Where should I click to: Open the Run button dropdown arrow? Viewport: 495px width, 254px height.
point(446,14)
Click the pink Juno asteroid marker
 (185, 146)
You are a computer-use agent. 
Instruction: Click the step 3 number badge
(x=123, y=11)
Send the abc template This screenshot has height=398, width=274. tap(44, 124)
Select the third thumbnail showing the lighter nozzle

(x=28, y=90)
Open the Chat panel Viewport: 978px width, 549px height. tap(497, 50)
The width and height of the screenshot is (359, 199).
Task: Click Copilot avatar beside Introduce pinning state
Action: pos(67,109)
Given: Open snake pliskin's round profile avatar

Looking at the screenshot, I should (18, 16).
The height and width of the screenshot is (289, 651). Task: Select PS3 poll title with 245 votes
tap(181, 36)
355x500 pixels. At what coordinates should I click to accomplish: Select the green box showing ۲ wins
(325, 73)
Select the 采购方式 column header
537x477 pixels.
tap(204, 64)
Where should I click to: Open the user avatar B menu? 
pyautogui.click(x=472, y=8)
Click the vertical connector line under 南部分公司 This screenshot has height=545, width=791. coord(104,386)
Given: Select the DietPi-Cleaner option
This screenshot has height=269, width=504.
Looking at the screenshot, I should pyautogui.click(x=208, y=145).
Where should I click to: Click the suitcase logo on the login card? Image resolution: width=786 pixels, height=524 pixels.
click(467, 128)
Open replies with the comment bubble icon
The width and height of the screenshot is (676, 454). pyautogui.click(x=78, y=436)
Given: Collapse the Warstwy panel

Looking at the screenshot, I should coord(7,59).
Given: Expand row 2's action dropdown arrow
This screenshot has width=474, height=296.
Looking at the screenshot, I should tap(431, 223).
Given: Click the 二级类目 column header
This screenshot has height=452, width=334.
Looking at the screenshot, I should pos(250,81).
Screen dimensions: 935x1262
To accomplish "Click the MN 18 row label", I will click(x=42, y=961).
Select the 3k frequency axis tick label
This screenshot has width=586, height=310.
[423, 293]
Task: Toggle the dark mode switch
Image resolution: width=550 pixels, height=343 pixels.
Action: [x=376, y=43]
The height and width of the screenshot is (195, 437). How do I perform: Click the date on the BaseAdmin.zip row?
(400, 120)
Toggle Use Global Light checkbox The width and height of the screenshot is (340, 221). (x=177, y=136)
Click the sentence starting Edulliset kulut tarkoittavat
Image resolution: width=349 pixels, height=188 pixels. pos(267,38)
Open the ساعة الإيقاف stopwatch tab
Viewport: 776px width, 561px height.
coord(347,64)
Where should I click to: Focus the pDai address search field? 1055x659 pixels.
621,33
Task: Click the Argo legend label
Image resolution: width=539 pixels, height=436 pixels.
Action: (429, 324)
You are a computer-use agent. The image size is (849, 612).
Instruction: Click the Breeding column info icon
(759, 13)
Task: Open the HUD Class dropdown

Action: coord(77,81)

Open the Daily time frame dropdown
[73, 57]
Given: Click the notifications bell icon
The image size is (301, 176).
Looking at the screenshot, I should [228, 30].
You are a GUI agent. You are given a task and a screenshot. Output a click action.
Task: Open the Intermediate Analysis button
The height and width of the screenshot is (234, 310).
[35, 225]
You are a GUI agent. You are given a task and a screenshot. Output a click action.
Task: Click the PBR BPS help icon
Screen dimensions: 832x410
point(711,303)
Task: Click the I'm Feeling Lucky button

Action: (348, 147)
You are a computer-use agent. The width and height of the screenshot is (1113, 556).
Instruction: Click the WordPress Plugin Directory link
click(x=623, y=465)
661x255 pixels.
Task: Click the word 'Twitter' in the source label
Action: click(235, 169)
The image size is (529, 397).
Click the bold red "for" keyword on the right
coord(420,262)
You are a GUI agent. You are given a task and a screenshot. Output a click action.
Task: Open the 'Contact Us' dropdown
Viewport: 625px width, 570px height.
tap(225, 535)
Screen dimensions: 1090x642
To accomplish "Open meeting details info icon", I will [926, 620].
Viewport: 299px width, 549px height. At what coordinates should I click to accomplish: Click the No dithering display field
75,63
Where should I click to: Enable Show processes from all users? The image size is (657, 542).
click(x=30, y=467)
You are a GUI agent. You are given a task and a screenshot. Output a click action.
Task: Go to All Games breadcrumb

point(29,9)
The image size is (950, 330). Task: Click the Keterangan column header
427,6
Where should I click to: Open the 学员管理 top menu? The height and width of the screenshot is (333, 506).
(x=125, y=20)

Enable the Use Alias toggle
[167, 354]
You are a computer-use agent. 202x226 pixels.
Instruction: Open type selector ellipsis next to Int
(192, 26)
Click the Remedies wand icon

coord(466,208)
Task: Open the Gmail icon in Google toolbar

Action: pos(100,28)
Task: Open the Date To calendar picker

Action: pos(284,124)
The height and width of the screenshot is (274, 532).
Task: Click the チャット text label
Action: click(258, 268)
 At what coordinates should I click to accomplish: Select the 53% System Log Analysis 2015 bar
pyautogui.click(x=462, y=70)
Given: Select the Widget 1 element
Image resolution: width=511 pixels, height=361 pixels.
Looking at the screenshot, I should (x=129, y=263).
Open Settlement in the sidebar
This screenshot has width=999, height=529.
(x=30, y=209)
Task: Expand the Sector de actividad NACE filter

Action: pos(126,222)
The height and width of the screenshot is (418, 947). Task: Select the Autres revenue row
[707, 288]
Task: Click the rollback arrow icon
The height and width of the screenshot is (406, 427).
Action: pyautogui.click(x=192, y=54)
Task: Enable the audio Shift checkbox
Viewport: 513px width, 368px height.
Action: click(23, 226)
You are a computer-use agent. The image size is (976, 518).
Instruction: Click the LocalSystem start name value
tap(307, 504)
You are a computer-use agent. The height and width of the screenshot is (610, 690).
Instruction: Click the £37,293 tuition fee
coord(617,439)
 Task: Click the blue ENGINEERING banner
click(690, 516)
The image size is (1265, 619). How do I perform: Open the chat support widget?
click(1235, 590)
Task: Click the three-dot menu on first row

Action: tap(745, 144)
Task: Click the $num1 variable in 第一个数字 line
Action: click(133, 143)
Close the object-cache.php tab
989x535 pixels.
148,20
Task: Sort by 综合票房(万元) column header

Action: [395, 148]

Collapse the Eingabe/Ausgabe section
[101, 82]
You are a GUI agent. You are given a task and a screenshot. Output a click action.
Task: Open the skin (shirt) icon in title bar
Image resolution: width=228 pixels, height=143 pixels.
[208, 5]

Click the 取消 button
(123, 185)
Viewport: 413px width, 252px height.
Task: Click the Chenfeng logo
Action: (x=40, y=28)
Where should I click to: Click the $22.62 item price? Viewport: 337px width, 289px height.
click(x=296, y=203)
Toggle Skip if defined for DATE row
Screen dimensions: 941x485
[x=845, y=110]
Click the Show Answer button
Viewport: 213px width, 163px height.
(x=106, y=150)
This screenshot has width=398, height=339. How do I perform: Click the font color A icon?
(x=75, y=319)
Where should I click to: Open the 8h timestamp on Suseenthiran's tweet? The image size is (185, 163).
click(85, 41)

**WHAT IS REQUIRED:**
Your task is to repeat each line of the material exactly.

**SOLUTION BELOW:**
Where should I click to: Open the Run button dropdown arrow? Viewport: 495px width, 254px height.
point(446,14)
Click the pink Juno asteroid marker
 (185, 146)
You are a computer-use agent. 
Instruction: Click the step 3 number badge
(x=123, y=11)
Send the abc template This screenshot has height=398, width=274. tap(44, 124)
Select the third thumbnail showing the lighter nozzle

(x=28, y=90)
Open the Chat panel Viewport: 978px width, 549px height. tap(497, 50)
The width and height of the screenshot is (359, 199).
Task: Click Copilot avatar beside Introduce pinning state
Action: pos(67,109)
Given: Open snake pliskin's round profile avatar

Looking at the screenshot, I should (18, 16).
The height and width of the screenshot is (289, 651). Task: Select PS3 poll title with 245 votes
tap(181, 36)
355x500 pixels. At what coordinates should I click to accomplish: Select the green box showing ۲ wins
(325, 73)
Select the 采购方式 column header
537x477 pixels.
tap(204, 64)
Where should I click to: Open the user avatar B menu? 
pyautogui.click(x=472, y=8)
Click the vertical connector line under 南部分公司 This screenshot has height=545, width=791. coord(104,386)
Given: Select the DietPi-Cleaner option
This screenshot has height=269, width=504.
Looking at the screenshot, I should pyautogui.click(x=208, y=145).
Where should I click to: Click the suitcase logo on the login card? Image resolution: width=786 pixels, height=524 pixels.
click(467, 128)
Open replies with the comment bubble icon
The width and height of the screenshot is (676, 454). pyautogui.click(x=78, y=436)
Given: Collapse the Warstwy panel

Looking at the screenshot, I should coord(7,59).
Given: Expand row 2's action dropdown arrow
This screenshot has width=474, height=296.
Looking at the screenshot, I should tap(431, 223).
Given: Click the 二级类目 column header
This screenshot has height=452, width=334.
Looking at the screenshot, I should pos(250,81).
Screen dimensions: 935x1262
To accomplish "Click the MN 18 row label", I will click(x=42, y=961).
Select the 3k frequency axis tick label
This screenshot has width=586, height=310.
[423, 293]
Task: Toggle the dark mode switch
Image resolution: width=550 pixels, height=343 pixels.
Action: [x=376, y=43]
The height and width of the screenshot is (195, 437). How do I perform: Click the date on the BaseAdmin.zip row?
(400, 120)
Toggle Use Global Light checkbox The width and height of the screenshot is (340, 221). (x=177, y=136)
Click the sentence starting Edulliset kulut tarkoittavat
Image resolution: width=349 pixels, height=188 pixels. pos(267,38)
Open the ساعة الإيقاف stopwatch tab
Viewport: 776px width, 561px height.
coord(347,64)
Where should I click to: Focus the pDai address search field? 1055x659 pixels.
621,33
Task: Click the Argo legend label
Image resolution: width=539 pixels, height=436 pixels.
Action: (429, 324)
You are a computer-use agent. The image size is (849, 612).
Instruction: Click the Breeding column info icon
(759, 13)
Task: Open the HUD Class dropdown

Action: coord(77,81)

Open the Daily time frame dropdown
[73, 57]
Given: Click the notifications bell icon
The image size is (301, 176).
Looking at the screenshot, I should [228, 30].
You are a GUI agent. You are given a task and a screenshot. Output a click action.
Task: Open the Intermediate Analysis button
The height and width of the screenshot is (234, 310).
[35, 225]
You are a GUI agent. You are given a task and a screenshot. Output a click action.
Task: Click the PBR BPS help icon
Screen dimensions: 832x410
point(711,303)
Task: Click the I'm Feeling Lucky button

Action: (348, 147)
You are a computer-use agent. The width and height of the screenshot is (1113, 556).
Instruction: Click the WordPress Plugin Directory link
click(x=623, y=465)
661x255 pixels.
Task: Click the word 'Twitter' in the source label
Action: click(235, 169)
The image size is (529, 397).
Click the bold red "for" keyword on the right
coord(420,262)
You are a GUI agent. You are given a task and a screenshot. Output a click action.
Task: Open the 'Contact Us' dropdown
Viewport: 625px width, 570px height.
tap(225, 535)
Screen dimensions: 1090x642
To accomplish "Open meeting details info icon", I will [926, 620].
Viewport: 299px width, 549px height. At what coordinates should I click to accomplish: Click the No dithering display field
75,63
Where should I click to: Enable Show processes from all users? The image size is (657, 542).
click(x=30, y=467)
You are a GUI agent. You are given a task and a screenshot. Output a click action.
Task: Go to All Games breadcrumb

point(29,9)
The image size is (950, 330). Task: Click the Keterangan column header
427,6
Where should I click to: Open the 学员管理 top menu? The height and width of the screenshot is (333, 506).
(x=125, y=20)

Enable the Use Alias toggle
[167, 354]
You are a computer-use agent. 202x226 pixels.
Instruction: Open type selector ellipsis next to Int
(192, 26)
Click the Remedies wand icon

coord(466,208)
Task: Open the Gmail icon in Google toolbar

Action: pos(100,28)
Task: Open the Date To calendar picker

Action: pos(284,124)
The height and width of the screenshot is (274, 532).
Task: Click the チャット text label
Action: click(258, 268)
 At what coordinates should I click to accomplish: Select the 53% System Log Analysis 2015 bar
pyautogui.click(x=462, y=70)
Given: Select the Widget 1 element
Image resolution: width=511 pixels, height=361 pixels.
Looking at the screenshot, I should (x=129, y=263).
Open Settlement in the sidebar
This screenshot has width=999, height=529.
(x=30, y=209)
Task: Expand the Sector de actividad NACE filter

Action: pos(126,222)
The height and width of the screenshot is (418, 947). Task: Select the Autres revenue row
[707, 288]
Task: Click the rollback arrow icon
The height and width of the screenshot is (406, 427).
Action: pyautogui.click(x=192, y=54)
Task: Enable the audio Shift checkbox
Viewport: 513px width, 368px height.
Action: click(23, 226)
You are a computer-use agent. The image size is (976, 518).
Instruction: Click the LocalSystem start name value
tap(307, 504)
You are a computer-use agent. The height and width of the screenshot is (610, 690).
Instruction: Click the £37,293 tuition fee
coord(617,439)
 Task: Click the blue ENGINEERING banner
click(690, 516)
The image size is (1265, 619). How do I perform: Open the chat support widget?
click(1235, 590)
Task: Click the three-dot menu on first row

Action: tap(745, 144)
Task: Click the $num1 variable in 第一个数字 line
Action: click(133, 143)
Close the object-cache.php tab
989x535 pixels.
148,20
Task: Sort by 综合票房(万元) column header

Action: [395, 148]

Collapse the Eingabe/Ausgabe section
[101, 82]
You are a GUI agent. You are given a task and a screenshot. Output a click action.
Task: Open the skin (shirt) icon in title bar
Image resolution: width=228 pixels, height=143 pixels.
[208, 5]

Click the 取消 button
(123, 185)
Viewport: 413px width, 252px height.
Task: Click the Chenfeng logo
Action: (x=40, y=28)
Where should I click to: Click the $22.62 item price? Viewport: 337px width, 289px height.
click(x=296, y=203)
Toggle Skip if defined for DATE row
Screen dimensions: 941x485
[x=845, y=110]
Click the Show Answer button
Viewport: 213px width, 163px height.
(x=106, y=150)
This screenshot has width=398, height=339. How do I perform: Click the font color A icon?
(x=75, y=319)
Where should I click to: Open the 8h timestamp on Suseenthiran's tweet? The image size is (185, 163).
click(85, 41)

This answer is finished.